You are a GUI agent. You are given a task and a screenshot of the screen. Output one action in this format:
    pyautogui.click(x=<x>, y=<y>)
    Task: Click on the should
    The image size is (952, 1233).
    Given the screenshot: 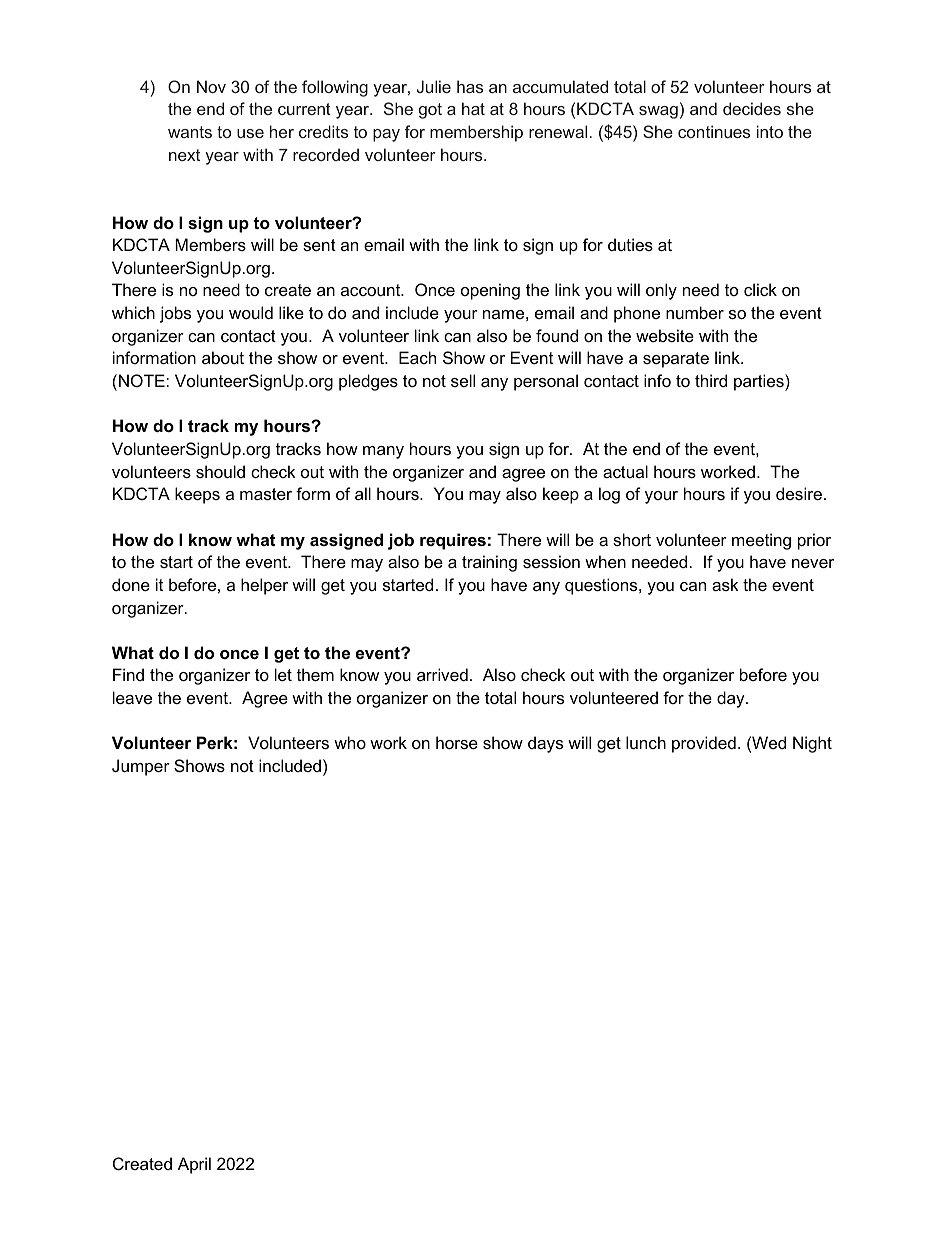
***
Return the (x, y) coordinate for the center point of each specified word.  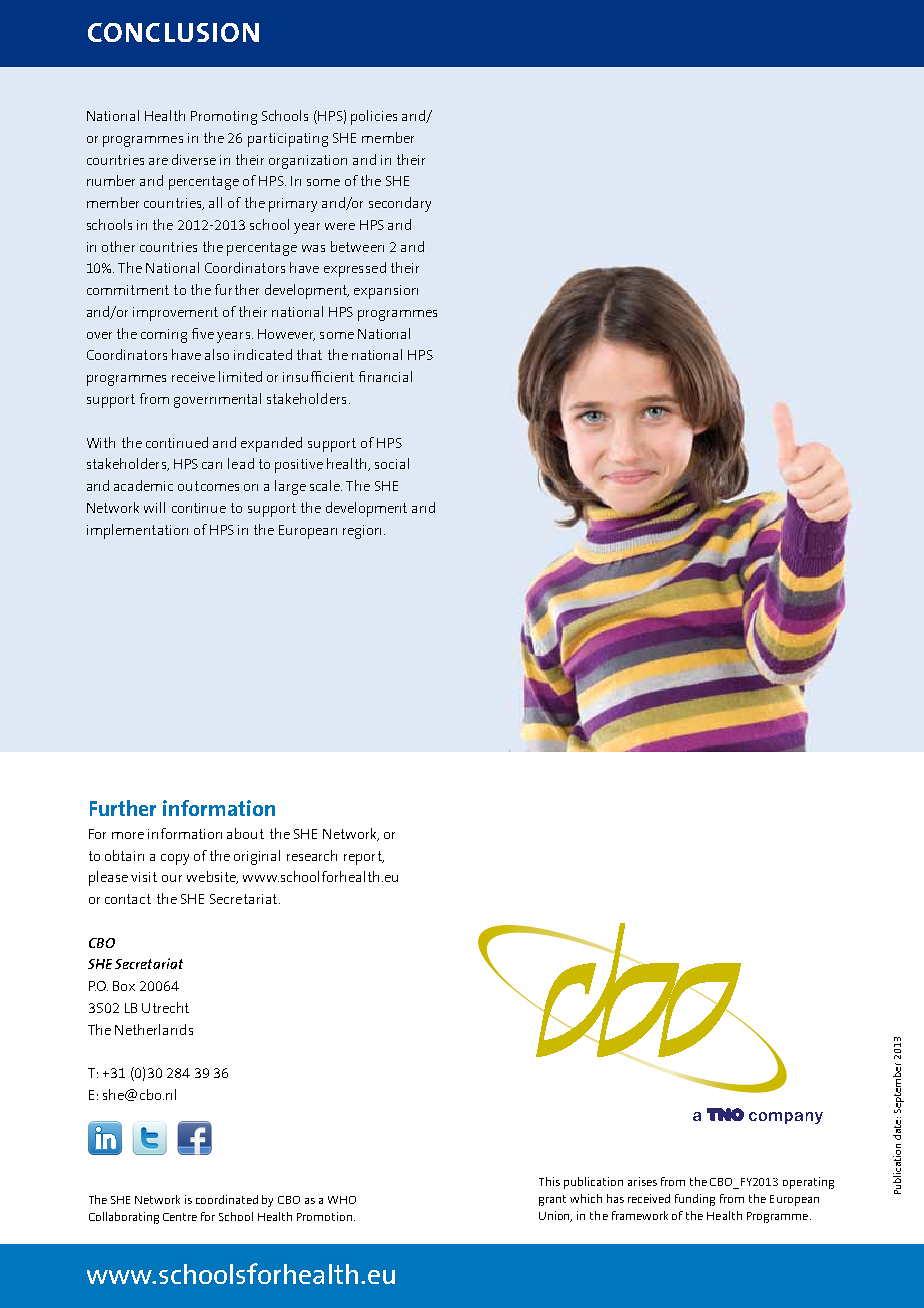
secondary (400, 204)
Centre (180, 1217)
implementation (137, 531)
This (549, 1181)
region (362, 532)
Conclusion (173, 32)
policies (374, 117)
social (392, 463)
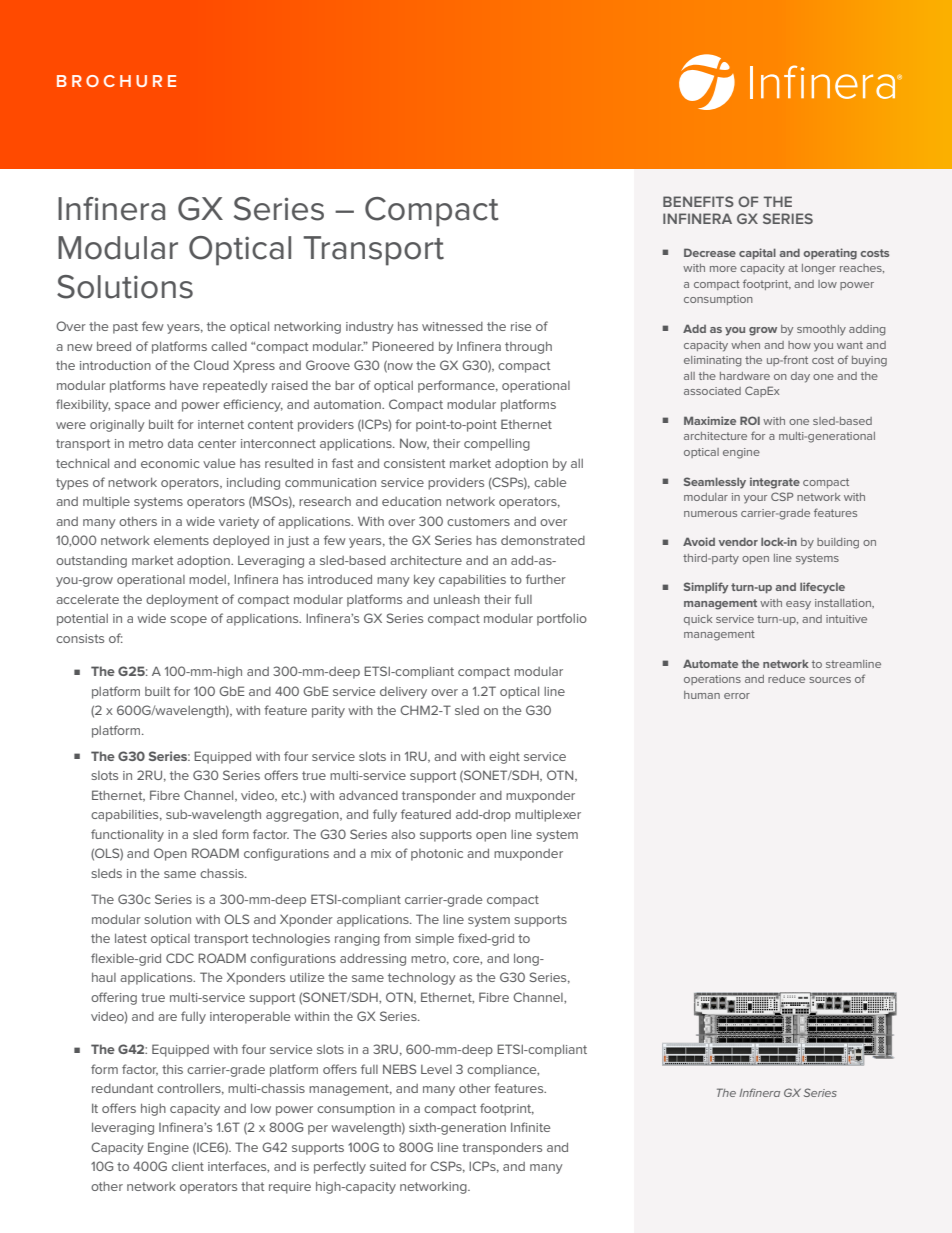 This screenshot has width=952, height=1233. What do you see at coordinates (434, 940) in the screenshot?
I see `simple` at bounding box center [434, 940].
***
CHALLENGE: Copy the records starting at the line containing "Return the (x, y)" and ending at the line containing "policies (374, 117)", keeping the requests, and offset every coordinate in the answers by adding 24 to it. Leave out the pictures.

TASK OUTPUT:
Return the (x, y) coordinate for the center point of each specified word.  
secondary (424, 228)
Centre (204, 1241)
implementation (161, 555)
This (573, 1205)
region (386, 556)
Conclusion (197, 56)
policies (398, 141)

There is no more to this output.